Condition Intervention Phase
Prostatic Neoplasms, Locally Advanced
Drug: Leuprorelin SR
Radiation: Radiotherapy
Drug: Flutamide
Phase 3

Study Type: Interventional
Study Design: Allocation: Randomized
Endpoint Classification: Safety/Efficacy Study
Intervention Model: Parallel Assignment
Masking: Open Label
Primary Purpose: Treatment
Official Title: Comparative Efficacy and Safety of Combined Radiotherapy and Adjuvant Hormone Therapy (Leuprorelin SR 11.25 mg) and Hormone Therapy Alone (Leuprorelin SR 11.25 mg) in Locally Advanced Prostate Cancer (T3-T4 or pT3 on Biopsy, N0, M0)

Resource links provided by NLM:


Further study details as provided by Takeda:

Primary Outcome Measures:
  • Progression-free survival at 5 years [ Time Frame: Year 5 ] [ Designated as safety issue: No ]
    PFS=time from randomization to first documentation of progression (death, biological progression or clinical progression). PFS at Year 5=probability of participants' PFS at Year 5. Biological progression definition I: halfway point between nadir and first rise with prostate-specific antigen (PSA) ≥1 nanogram per milliliter (ng/mL) signifying progression and date of introduction of prostate treatment for all participants, including those leaving prematurely for reason other than progression/death; definition II: first date when PSA=nadir+2 ng/mL and date of introduction of prostate treatment, for participants leaving prematurely for reason other than progression/death. Clinical progression: local clinical progression->50% increase in prostate volume relative to lowest volume, recurrence of palpable prostatic tumor after complete regression, positive biopsy; locoregional progression=pelvic regional lymph node lesion development; metastatic progression=distant lesions identification.

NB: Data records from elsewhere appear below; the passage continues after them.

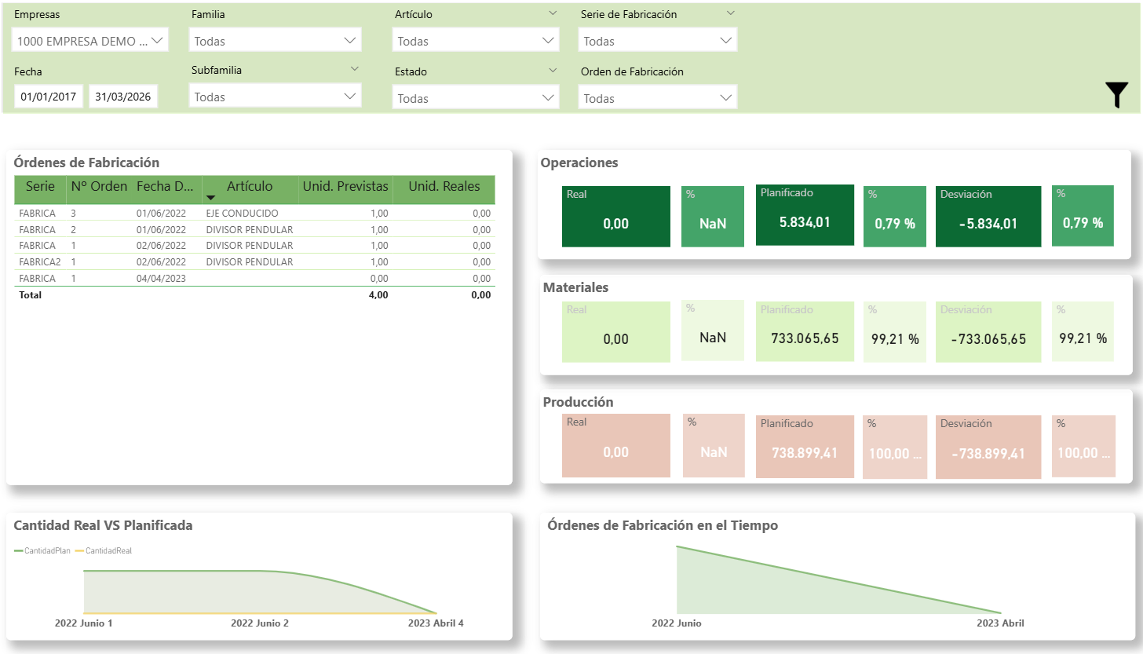Viewport: 1143px width, 654px height.
Task: Click the sort arrow on Artículo column
Action: coord(210,198)
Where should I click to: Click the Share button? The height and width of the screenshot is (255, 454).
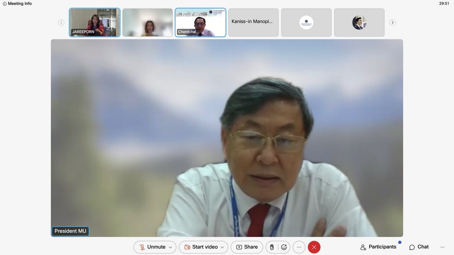247,247
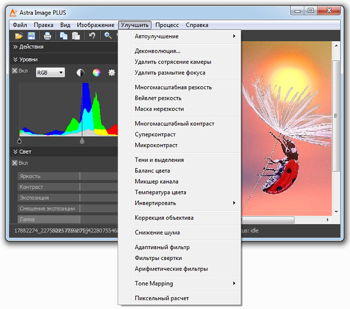The height and width of the screenshot is (309, 350).
Task: Click the Copy icon in toolbar
Action: [x=64, y=36]
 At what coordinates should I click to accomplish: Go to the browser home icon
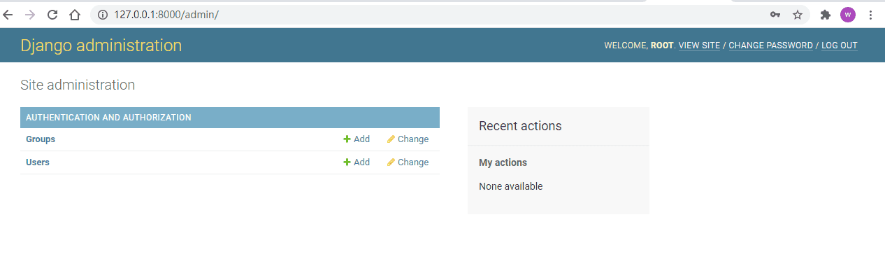pyautogui.click(x=75, y=15)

Secondary Outcome Measures:
  • Time to Biological Progression [ Time Frame: Baseline up to Year 5 ] [ Designated as safety issue: No ]
    Biological progression as per definition I is defined as halfway point between nadir and first rise with PSA greater than or equal to (≥) 1 ng/mL signifying progression and date of introduction of prostate treatment for all participants, including those leaving prematurely for reason other than progression/death; and as per definition II, it is defined as first date when PSA=nadir+2 ng/mL and date of introduction of prostate treatment, for participants leaving prematurely for reason other than progression/death. Time to onset of biological progression will be performed using the Kaplan- Meier method taking into account the date of onset of the first biological progression. The participants will be censored on the date of death, lost to follow-up or living without biological progression on the date of the last news.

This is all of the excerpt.